TEKS

▬▬▬▬▬▬▬▬▬▬

Dengan demikian, pandangan
Pestalozzi tentang pendidikan anak harus aktif untuk dapat menolong atau
mendidik dirinya sendiri. Perkembangan anak berlangsung secara teratur dan maju
secara bertahap. Hal ini berimplikasi pada pembelajaran yang harus maju secara
teratur selangkah demi selangkah. Pestalozzi memandang bahwa keluarga merupakan
cikal bakal pendidikan pertama sehingga ibu atau orangtua berfungsi sebagai
guru pertama karena kasih sayang yang diperoleh anak dari lingkungan keluarga akan
mengembangkan potensinya, khususnya potensi emosi. Dari uraian tersebut, nampak
bahwa Pestalozzi menghendaki bentuk pendidikan yang harmonis dan seimbang
antara jasmani, rohani, sosial, moral, dan agama.
C. John Dewey
(1859-1952)
Dewey
adalah teoritikus pendidikan terkemuka abad ke-20 di seluruh Universitas
Amerika. Ia dilahirkan pada 20 oktober 1859 di Burlington. Pada tahun 1888-1889 dewey menjadi professor
mata kuliah di filsafat di Universitas Minnesota.
1. Dasar
Pemikiran Dewey
Pemikiran Dewey tentang
pendidikan pada umumnya, dan pendidikan anak pada khusunya tertuang dalam karya
monumental yang berjudul “Democracy and
Education”. Melalui karya tersebut, Dewey menyatakan bahwa pendidikan
adalah rekonstruksi dan reorganisasi pengalaman secara konstan. Dewey
mengatakan pendidikan adalah formasi akal pikiran. Adolph E.Meyer pun merangkum
prinsip umum dalam pendidikan Dewey sebagai berikut (Adolph E. Mayer, 1949) :
a)
Pendidikan itu
adalah hidup, bukan sekedar persiapan untuk hidup
b)
Pendidikan adalah
perkembangan, karena selama perkembangan itu berlangsung, maka pendidikan juga terus
berlangsung
c)
Pendidikan adalah
rekonstruksi dari sekumpulan pengalaman suatu individu secara terus-menerus
d)
Pendidikan adalah
proses sosial, dan untuk merealisasikan hal itu sekolah harus berbentuk
komunitas demokratis.

▬▬▬▬▬▬▬▬▬▬

SEGMEN DATA

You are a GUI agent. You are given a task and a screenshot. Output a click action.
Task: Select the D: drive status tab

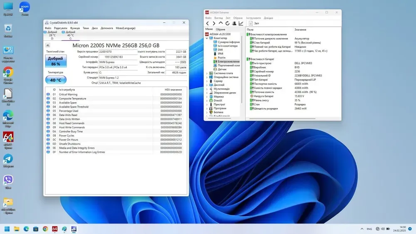[52, 35]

▬▬▬▬▬▬▬▬▬▬

Lanjutkan teks tentang pemikiran pendidikan Pestalozzi dan John Dewey setelah kalimat terakhirnya.

JAWABAN SOAL
2. Implementasi Pemikiran Dewey dalam Pendidikan Anak
Tori-teori pendidikan Dewey
difokuskan pada sekolah sebagai children-centered
dan menekankan kurikulum yang mengutamakan aktivitas (activity-centered curriculum). Program sekolah tercermin pada kebutuhan
dan minat anak. Anak adalah peserta belajar yang aktif. Mereka memiliki gagasan
untuk meneliti sesuatu dan melaksanakannya secara mandiri atas dorongan dan
pengawasan guru (Ellis, 1986). Selanjutnya, Dewey menekankan sistem belajar
melalui kegiatan dan pengajaran anak secara mendalam, sama seperti yang telah
dianjurkan oleh Pestalozzi dan Froebel pada abad ke-18 dan awal abad ke-19.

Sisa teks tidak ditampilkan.